My understanding is that Deur is looking at the classical limit, the EFE, of a massless, spin-two field that couple not only to all other "matter" fields, but also to "itself", and is choosing a novel set of simplifying assumptions to produce a set of equations that is mathematically tractable in what naively appears to be a sensible, although unconventional manner.

The only assumptions he seems to make are that gravitons self-couple to each other with the same magnitude that they would to any other matter or energy particle of identical mass-energy, and that gravitational field energy is localized to a "real" graviton to the extend permitted by the uncertainty principle.

I am not convinced, however, that the classical limit of a quantum gravity theory formulated in this way really is the EFE, as commonly claimed, as opposed to looking almost identical but having some subtle difference.

Last edited: Sep 2, 2014
14. Sep 2, 2014

### ohwilleke

Good point.

15. Sep 2, 2014

### WannabeNewton

Right I get that but I don't see exactly how the argument proves this (first paragraph): https://www.physicsforums.com/showpost.php?p=4839192&postcount=4

16. Sep 2, 2014

### Staff: Mentor

GR, with the EFE, *is* a classical field theory. See below.

GR satisfies this requirement: the field is the metric tensor, $g_{\mu \nu}$, which has a well-defined value (a second-rank tensor value) at every point.

I don't see how there could be, since the Nikolic paper you linked to gives an obvious counterexample: just interpret the Einstein tensor as "gravitational energy made manifest in spacetime curvature". The fact that this interpretation has a consequence that seems obviously unrealistic to me (it requires gravitational waves to carry zero energy) doesn't mean it isn't valid mathematically.

The wavelength of a gravitational wave gives the length scale on which it can have measurable physical effects (such as heating up a detector). The measurable effects are what enable us to localize the energy carried by the wave (since they localize the energy manifested in the measurable effects).

I believe this isn't just "commonly claimed"; I think it's proven (by Deser sometime around 1970, based on previous work done throughout the 1960's by a number of people including Feynman--IIRC the Deser paper has been linked to before here on PF, I'll try to find the reference). That's why I think different phenomenological predictions require a different underlying theory.

17. Sep 3, 2014

### ohwilleke

The notion would be that the phenomenological predictions aren't different, and that instead he's just evaluating a question that others have failed to ask and hence have failed to notice has an interesting answer.

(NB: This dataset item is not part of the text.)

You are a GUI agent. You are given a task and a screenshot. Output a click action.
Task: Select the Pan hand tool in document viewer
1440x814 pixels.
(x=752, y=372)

The other possibility is that there is a subtle error in how the approximation is done.

18. Sep 10, 2014

### tzimie

Can GW create a BH?

GW carry information: theoretically, we can encode some useful information and send a transmission using GW. Then, if we cross all these transmissions in relatively small region, we can saturate a Bekenstein bound, so an absolutely *empty* area of space-time *should* become a BH. Am I right?

19. Sep 10, 2014

### Staff: Mentor

I'm not sure. Intuitively, as you say, it seems like we ought in principle to be able to focus enough GWs into a small enough space to create a BH. (In practice, of course, this would take technology *far* in excess of what we have now or in the foreseeable future.) However, I don't know if anyone has ever tried to investigate this seriously. I don't think any analytical solutions are known for this (the GW solutions I'm aware of focus on weak GWs, whereas you would need very strong ones to form a BH); I think there have been some numerical simulations of colliding GWs, but not with a view to seeing whether a BH forms. Perhaps others more knowledgeable can chime in here.

20. Sep 10, 2014

### martinbn

This is a bit long to read, but may be relevant.

The Formation of Black Holes in General Relativity

Abstract: The subject of this work is the formation of black holes in pure general relativity, by the focusing of incoming gravitational waves. The theorems established in this monograph constitute the first foray into the long time dynamics of general relativity in the large, that is, when the initial data are no longer confined to a suitably small neighborhood of Minkowskian data. The theorems are general, no symmetry conditions on the initial data being imposed.